Prompt 1: According to the news item below on the contractors' comments about clean energy tax credits, on what date was the Inflation Reduction Act signed into law?
Prompt 2: List every headwind facing the construction industry that the news item below names.

Text passage:
--------------------------------------------------
The Associated Builders and Contractors (ABC), Washington, D.C., has submitted comments to the U.S. Department of Treasury and the Internal Revenue Service (IRS) regarding the implementation of tax credits for clean energy construction projects funded by the Inflation Reduction Act (IRA), contingent upon new prevailing wage, apprenticeship and domestic content requirements.
The Treasury Department’s request for comments was issued as the construction industry faces significant headwinds including severe supply chain disruptions, an unprecedented increase in materials cost inflation of 41 percent since the onset of the COVID-19 pandemic, declining investment in structures, a shortage of 650,000 skilled workers and problematic policies coming from President Joe Biden’s administration.
“Unless Treasury provides thorough guidance through a formal notice and comment period, the likely result of these new policies will be fewer clean energy construction projects and less private investment, which would undermine President Biden’s goals of creating well-paying middle-class jobs across America while reducing carbon emissions,” ABC Vice President of Regulatory, Labor and State Affairs Ben Brubeck says. “Developers, taxpayers, contractors and subcontractors need clear and specific guidance on how these new provisions will be implemented so developers can decide whether the tax credits are worth the significant risks and penalties and large and small business contractors and subcontractors can decide whether to bid on and perform such work.”
On Oct. 5, Treasury and the IRS issued a notice seeking comments from stakeholders regarding the implementation of these aspects of the IRA by Nov. 4. Opposed by ABC, the IRA was signed into law Aug. 16 and provides more than $369 billion in tax credits for the construction of solar, wind, hydrogen, carbon sequestration, electric vehicle charging stations and other clean energy projects. Developers and taxpayers can receive a bonus tax credit 500 percent greater than a baseline tax credit of 6 percent, but to do so, they must pay Davis-Bacon prevailing wages and use apprentices enrolled in government-registered apprenticeship programs.
“The IRA’s unprecedented expansion of anti-competitive prevailing wage, apprenticeship and domestic content requirements through the federal tax code onto private clean energy projects will disrupt the marketplace of contractors who successfully and safely build solar, wind, electric vehicle charging stations and other clean energy projects across America,” Brubeck says. “That, in turn, hurts taxpayers because these new requirements will undermine efficient taxpayer investment in clean energy projects and result in needless construction delays and added costs that will ultimately be passed along to energy ratepayers and consumers.
The Treasury and apprenticeship provisions apply to projects that begin construction 60 days after the Treasury Department publishes guidance concerning these new requirements, which could come by the end of 2022.
“As outlined in ABC’s comments, Treasury needs to work with industry to set simple and efficient regulations for these new requirements through a formal notice and comment period or risk exacerbating the many headwinds facing the construction industry,” said Brubeck. “If rushed and unclear, Treasury guidance will needlessly increase costs for contractors and taxpayers and ultimately delay and stop new clean energy projects.”
--------------------------------------------------
Supplied data:
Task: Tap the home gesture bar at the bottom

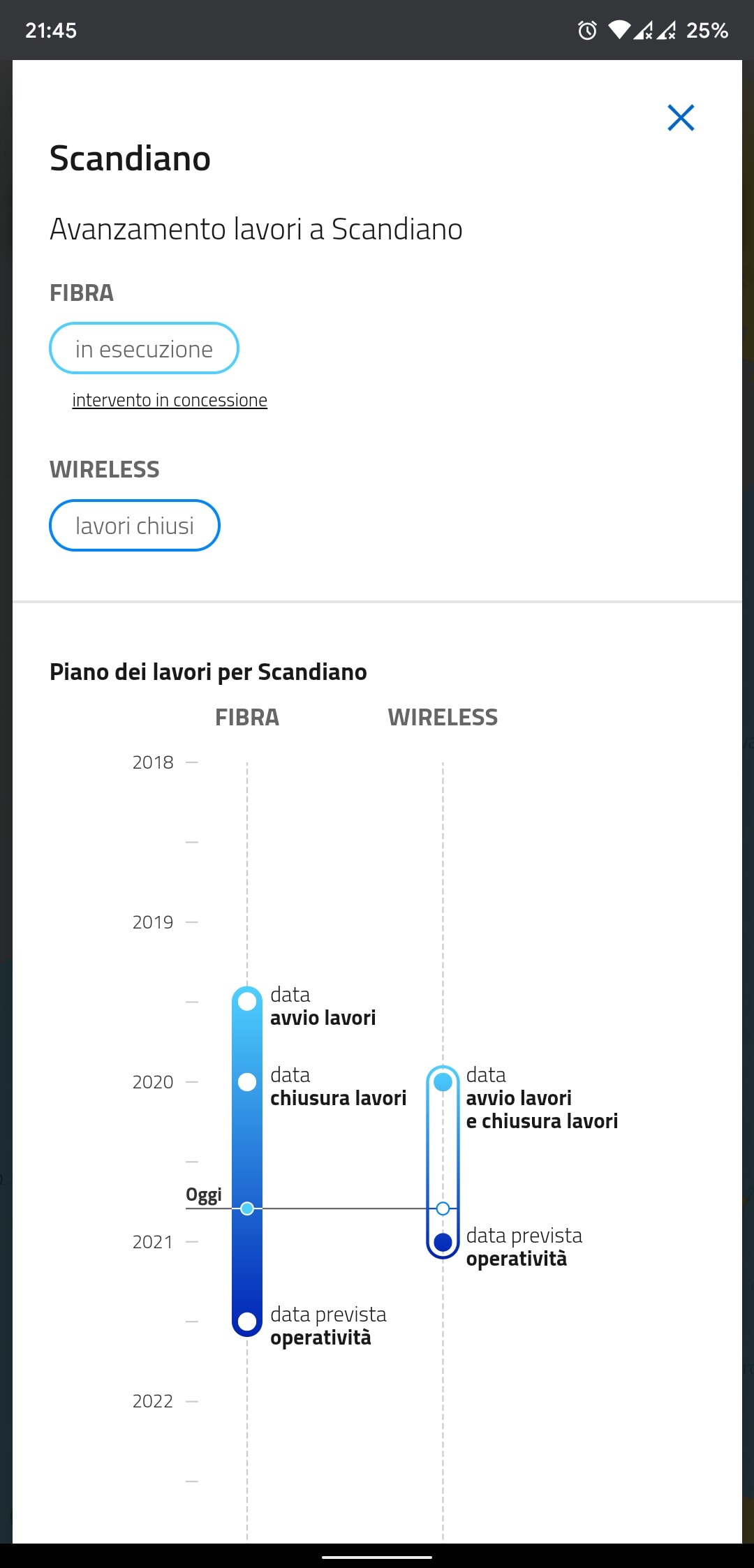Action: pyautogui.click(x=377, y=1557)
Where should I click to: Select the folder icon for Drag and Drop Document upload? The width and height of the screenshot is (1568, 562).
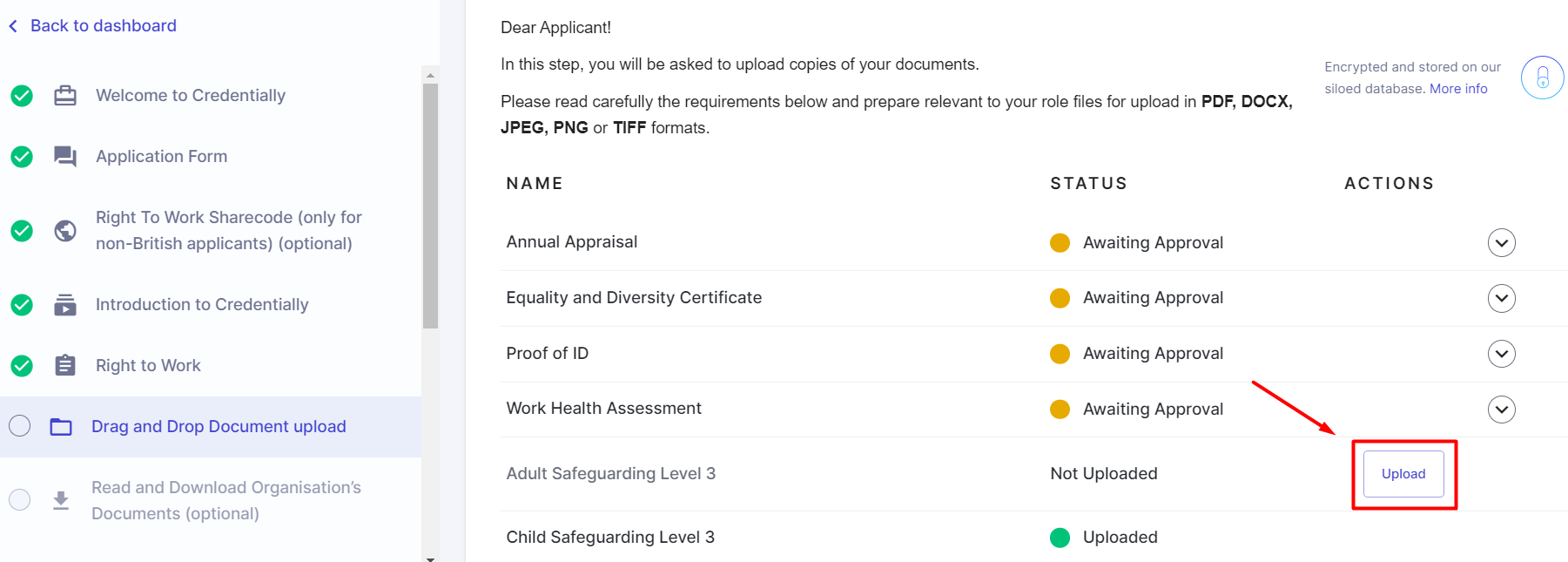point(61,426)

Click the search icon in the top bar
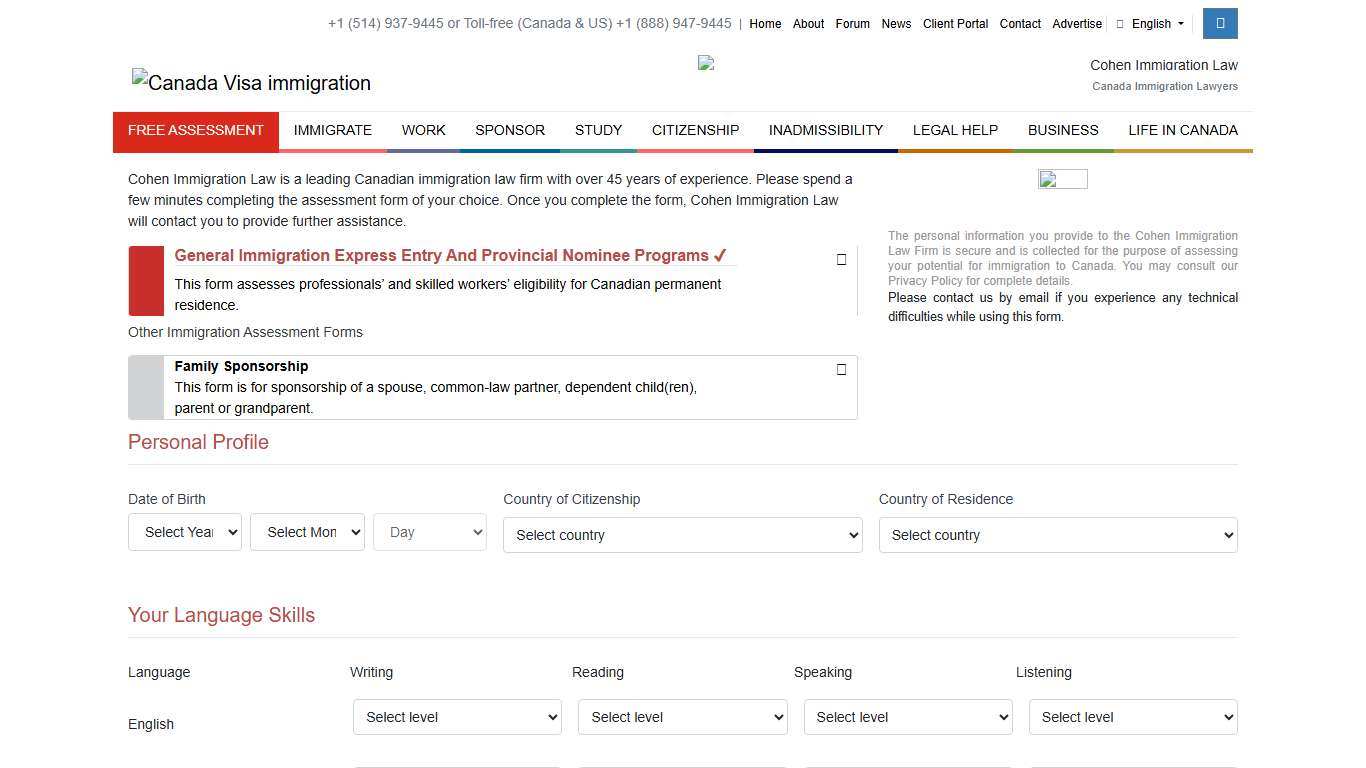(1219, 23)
--------------------------------------------------
Written reply 1: August 16

Written reply 2:
- Severe supply chain disruptions
- An unprecedented increase in materials cost inflation of 41 percent since the onset of the COVID-19 pandemic
- Declining investment in structures
- A shortage of 650,000 skilled workers
- Problematic policies coming from President Joe Biden's administration